> Dataset extract:

[BEGIN]

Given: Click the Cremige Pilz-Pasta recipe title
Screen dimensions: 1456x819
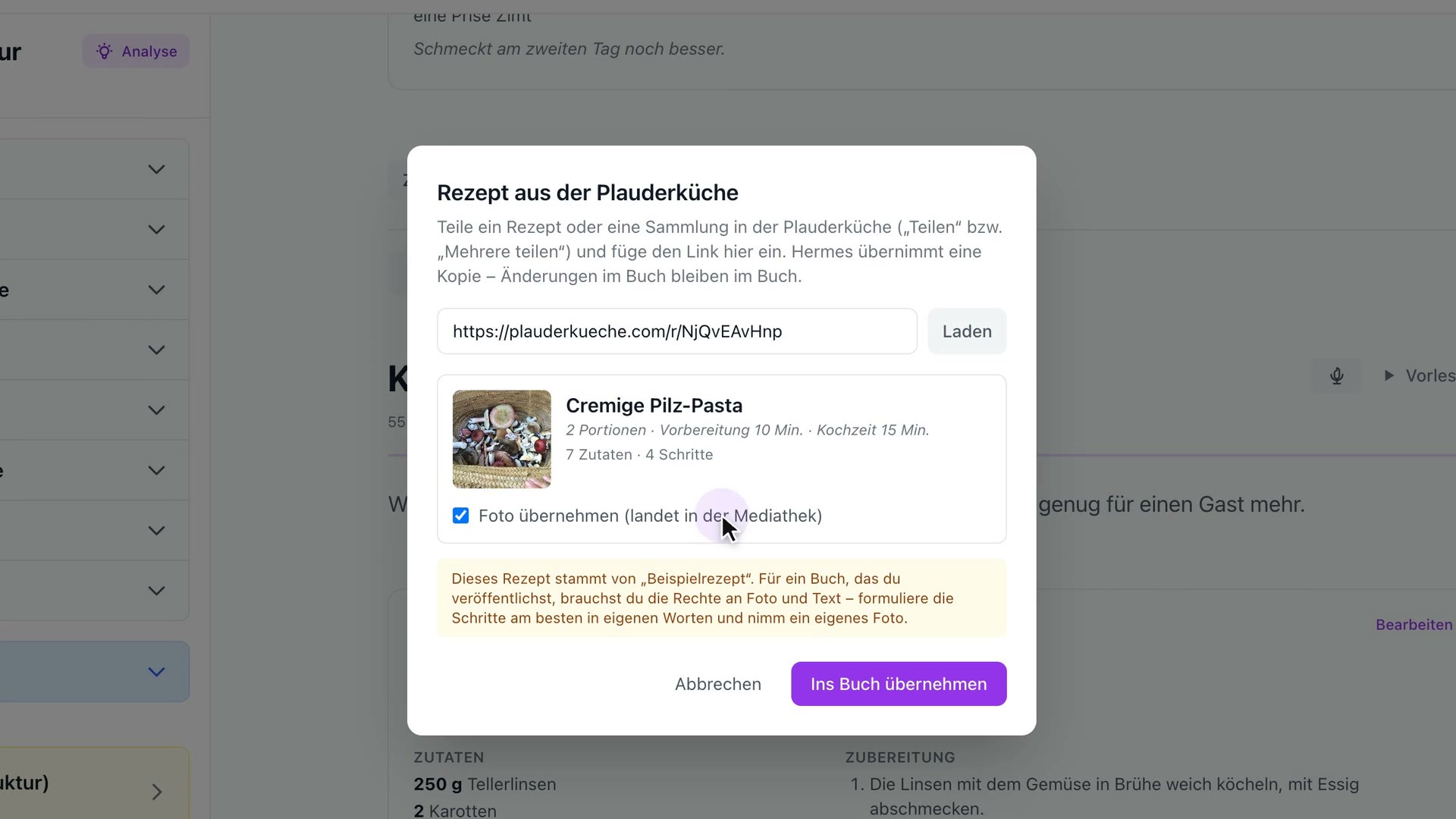Looking at the screenshot, I should [x=654, y=406].
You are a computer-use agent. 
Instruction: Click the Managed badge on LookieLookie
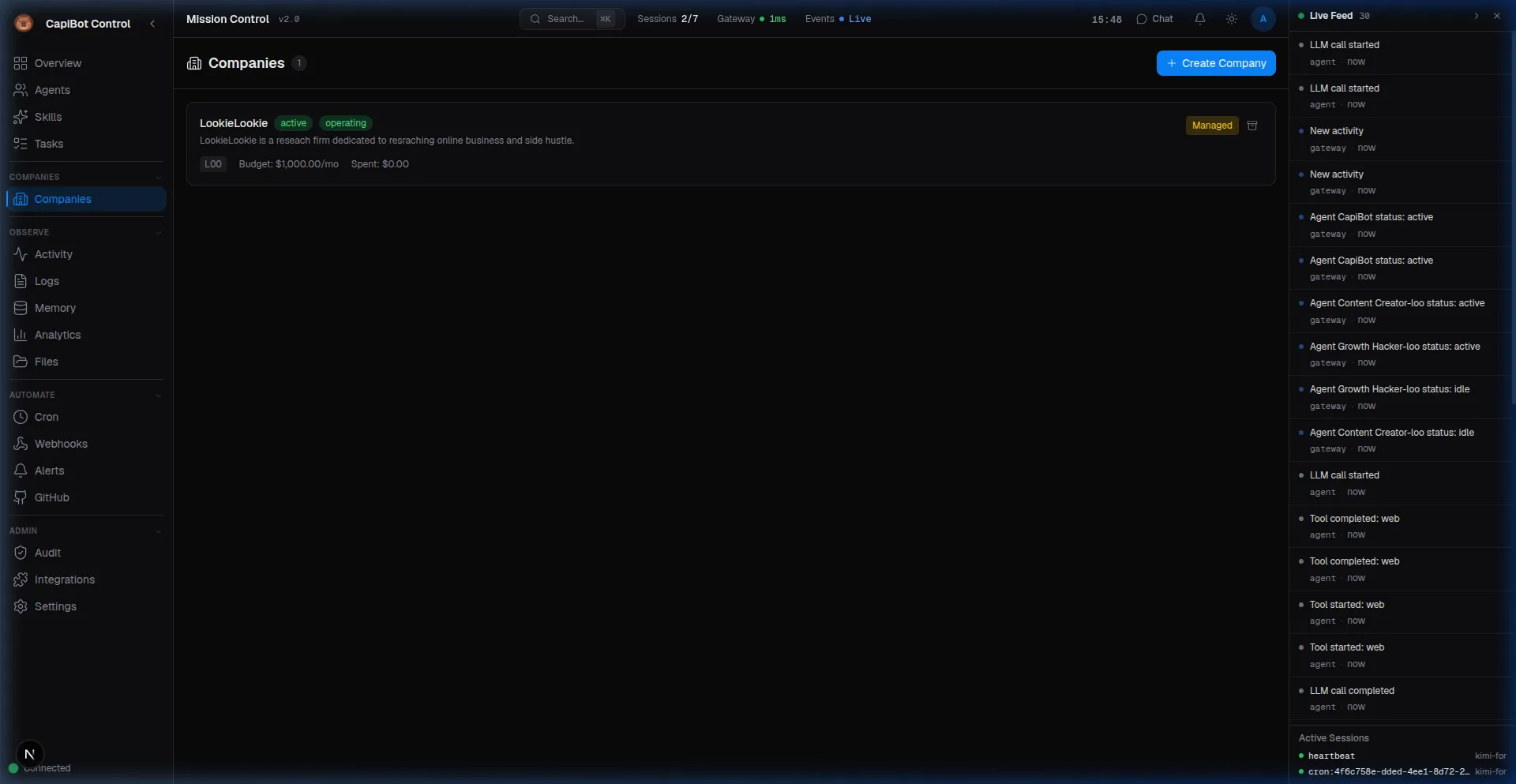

[END]

> Stated task:
Reproduce the entries from the line containing "You are a computer-use agent." through the end of the entries, substituting "Verified" for "Managed" and leaving everything else unchanged. Omit the pictures.

> Expected answer:
You are a computer-use agent. 
Instruction: Click the Verified badge on LookieLookie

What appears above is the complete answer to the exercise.